A White House Fourth
My most memorable Fourth? That's easy: 2001. White House staff were invited to bring their children to the South Lawn to watch the fireworks.
My most memorable Fourth? That's easy: 2001. White House staff were as usual invited to bring their children to the South Lawn to watch the fireworks on the Mall. My wife was still pregnant with our third child to be, but I took Miranda (then almost 10) and Nathaniel (then 7). They were old White House hands by then: security was laxer pre-9/11, and I brought them with me whenever I had to work on a weekend. Quite against the rules, they helped themselves to the run of the place, ordering hamburgers at the White House mess and on one grand occasion, meeting the president's dog and its walker, and volunteering to do the walker's job of ball tossing for him.

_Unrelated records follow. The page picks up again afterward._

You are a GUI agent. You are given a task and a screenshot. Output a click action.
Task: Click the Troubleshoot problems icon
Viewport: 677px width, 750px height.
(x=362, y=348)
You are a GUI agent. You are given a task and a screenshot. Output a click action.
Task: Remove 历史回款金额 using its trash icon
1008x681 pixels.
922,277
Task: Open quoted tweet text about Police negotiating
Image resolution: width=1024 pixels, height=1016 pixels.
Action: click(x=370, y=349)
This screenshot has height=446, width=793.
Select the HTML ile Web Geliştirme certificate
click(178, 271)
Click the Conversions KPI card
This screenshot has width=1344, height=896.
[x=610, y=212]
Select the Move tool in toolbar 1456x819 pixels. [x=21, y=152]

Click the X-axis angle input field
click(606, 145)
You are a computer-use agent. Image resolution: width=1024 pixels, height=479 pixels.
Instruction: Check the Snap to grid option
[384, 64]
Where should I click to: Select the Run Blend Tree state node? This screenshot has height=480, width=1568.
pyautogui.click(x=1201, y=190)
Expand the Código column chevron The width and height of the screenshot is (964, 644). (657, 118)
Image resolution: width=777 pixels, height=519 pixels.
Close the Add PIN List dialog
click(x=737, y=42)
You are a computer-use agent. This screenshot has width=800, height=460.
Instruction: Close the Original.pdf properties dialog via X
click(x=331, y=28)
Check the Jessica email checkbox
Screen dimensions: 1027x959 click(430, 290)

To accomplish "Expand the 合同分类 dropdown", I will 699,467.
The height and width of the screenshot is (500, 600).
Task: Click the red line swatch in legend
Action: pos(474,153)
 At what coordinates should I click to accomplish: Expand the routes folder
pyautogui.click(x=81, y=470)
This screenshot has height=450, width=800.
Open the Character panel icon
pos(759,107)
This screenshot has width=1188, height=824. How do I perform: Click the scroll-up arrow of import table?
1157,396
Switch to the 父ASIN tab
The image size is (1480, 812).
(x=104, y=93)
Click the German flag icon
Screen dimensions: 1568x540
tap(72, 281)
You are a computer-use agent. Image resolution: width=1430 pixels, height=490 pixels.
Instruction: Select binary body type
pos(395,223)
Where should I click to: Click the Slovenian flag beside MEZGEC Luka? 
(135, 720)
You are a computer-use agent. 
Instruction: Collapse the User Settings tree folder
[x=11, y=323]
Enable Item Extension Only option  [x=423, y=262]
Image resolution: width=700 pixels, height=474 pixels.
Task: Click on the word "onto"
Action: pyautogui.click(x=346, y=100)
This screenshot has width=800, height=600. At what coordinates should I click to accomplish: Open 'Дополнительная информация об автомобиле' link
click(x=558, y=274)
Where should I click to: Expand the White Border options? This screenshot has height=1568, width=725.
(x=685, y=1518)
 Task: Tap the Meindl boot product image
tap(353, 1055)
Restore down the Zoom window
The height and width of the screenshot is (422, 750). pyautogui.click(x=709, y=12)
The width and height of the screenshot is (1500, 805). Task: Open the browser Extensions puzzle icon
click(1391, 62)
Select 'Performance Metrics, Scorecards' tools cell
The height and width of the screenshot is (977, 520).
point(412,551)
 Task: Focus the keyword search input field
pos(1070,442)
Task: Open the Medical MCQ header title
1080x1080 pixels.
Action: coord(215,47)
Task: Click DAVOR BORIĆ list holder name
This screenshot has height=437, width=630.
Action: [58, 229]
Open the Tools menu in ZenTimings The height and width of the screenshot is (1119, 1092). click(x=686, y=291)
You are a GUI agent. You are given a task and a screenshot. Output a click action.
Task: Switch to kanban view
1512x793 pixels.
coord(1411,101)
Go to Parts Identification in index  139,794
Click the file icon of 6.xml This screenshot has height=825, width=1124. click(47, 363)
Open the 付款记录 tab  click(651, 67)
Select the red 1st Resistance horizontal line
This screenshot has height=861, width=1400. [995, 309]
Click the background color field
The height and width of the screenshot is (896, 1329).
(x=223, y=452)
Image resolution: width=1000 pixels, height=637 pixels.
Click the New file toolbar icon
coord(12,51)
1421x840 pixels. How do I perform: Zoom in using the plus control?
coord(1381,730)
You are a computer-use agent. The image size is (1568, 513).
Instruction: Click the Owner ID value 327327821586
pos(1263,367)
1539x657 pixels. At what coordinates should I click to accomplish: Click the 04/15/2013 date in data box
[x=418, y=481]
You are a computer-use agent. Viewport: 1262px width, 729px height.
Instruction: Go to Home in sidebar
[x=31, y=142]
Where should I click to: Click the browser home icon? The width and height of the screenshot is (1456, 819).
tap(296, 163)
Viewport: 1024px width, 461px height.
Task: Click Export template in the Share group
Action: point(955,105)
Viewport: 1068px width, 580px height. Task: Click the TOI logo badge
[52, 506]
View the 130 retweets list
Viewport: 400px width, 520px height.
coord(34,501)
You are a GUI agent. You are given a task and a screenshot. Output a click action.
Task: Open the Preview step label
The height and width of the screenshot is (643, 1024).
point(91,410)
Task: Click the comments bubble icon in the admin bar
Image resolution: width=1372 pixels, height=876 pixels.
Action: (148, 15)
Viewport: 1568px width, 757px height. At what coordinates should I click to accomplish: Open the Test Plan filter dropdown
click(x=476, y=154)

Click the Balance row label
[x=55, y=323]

We were all served soft drinks in red plastic cups blazed with "The White House" on them. Nice souvenirs. Then - wham - the sky opened up in one of those Washington rains that is less like rain and more like being immersed in a lake. The only shelter could be found under trees, and that was not shelter: it was water punctuation. The children were quickly drenched, rain spilling from out their shoes.
Washingtonians are used to cloudbursts that end as rapidly as they start. This rain obviously intended to last a long time, and would pound Washington for the rest of the day. The fireworks somehow managed to ignite anyway - but they were best watched that year from TV. Except for an intrepid few staffers who had thought to equip themselves with waterproof ponchos, the staff quickly decided to flee. Soon I was marching all the long way from the east gate of the White House, around the long curve of the south lawn, to my car parked on the west side.
Once we were home and dry, the story seemed quite funny. Not for long though. That flight from the White House grounds foreshadowed another White House evacuation, on a truly beautiful day three months later.